### [Work item]
Go to the line that contains "Instruction: Click the Silence field label". Restate that line and each one after it exactly, through the end of the records, without pictures.

___ Material to process ___

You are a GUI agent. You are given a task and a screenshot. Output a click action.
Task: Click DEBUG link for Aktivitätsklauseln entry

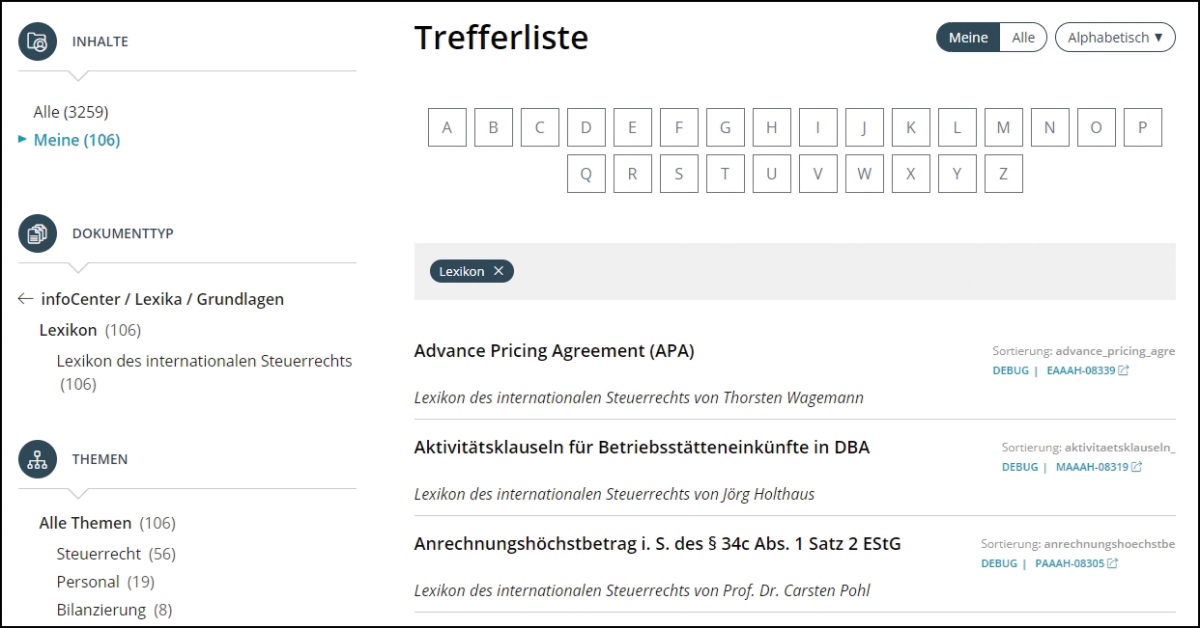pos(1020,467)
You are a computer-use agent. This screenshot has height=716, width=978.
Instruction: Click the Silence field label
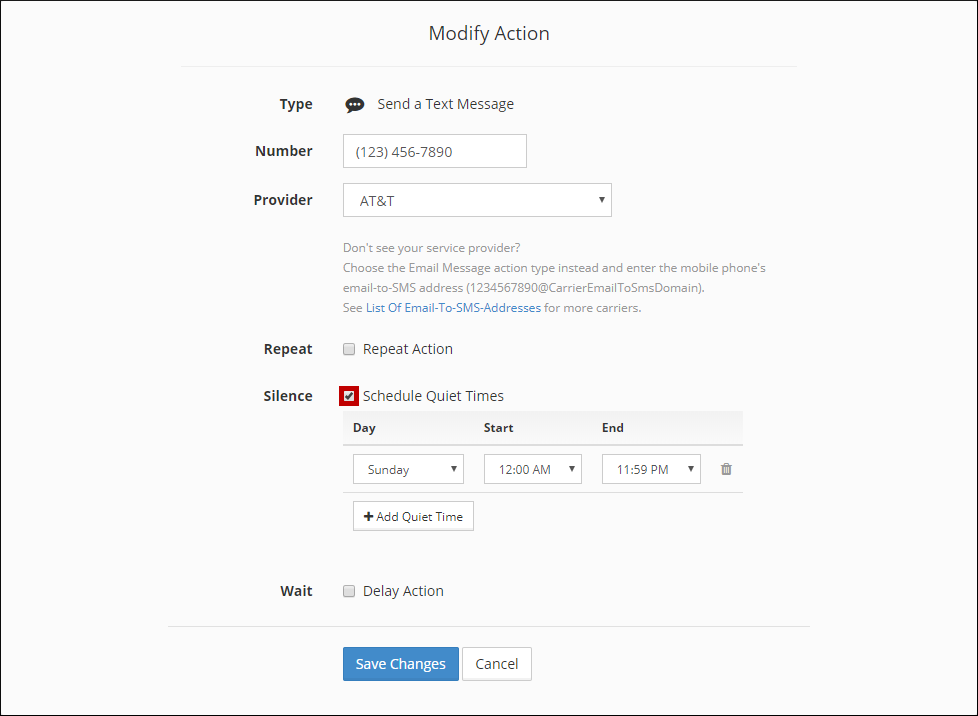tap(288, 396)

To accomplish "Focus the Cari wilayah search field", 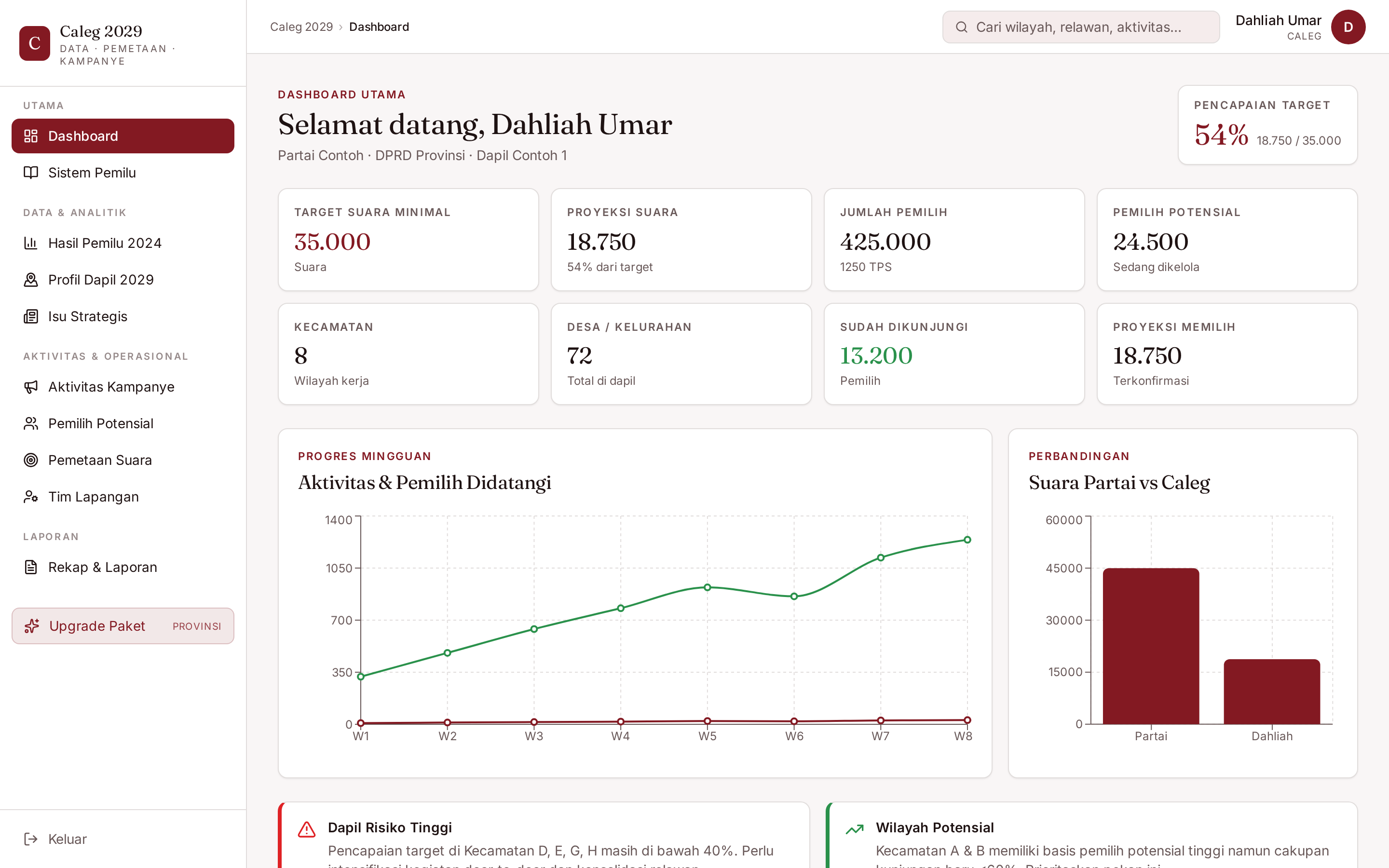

___

### [Exercise response]
Instruction: Click the Silence field label
tap(288, 396)

To accomplish "Focus the Cari wilayah search field", 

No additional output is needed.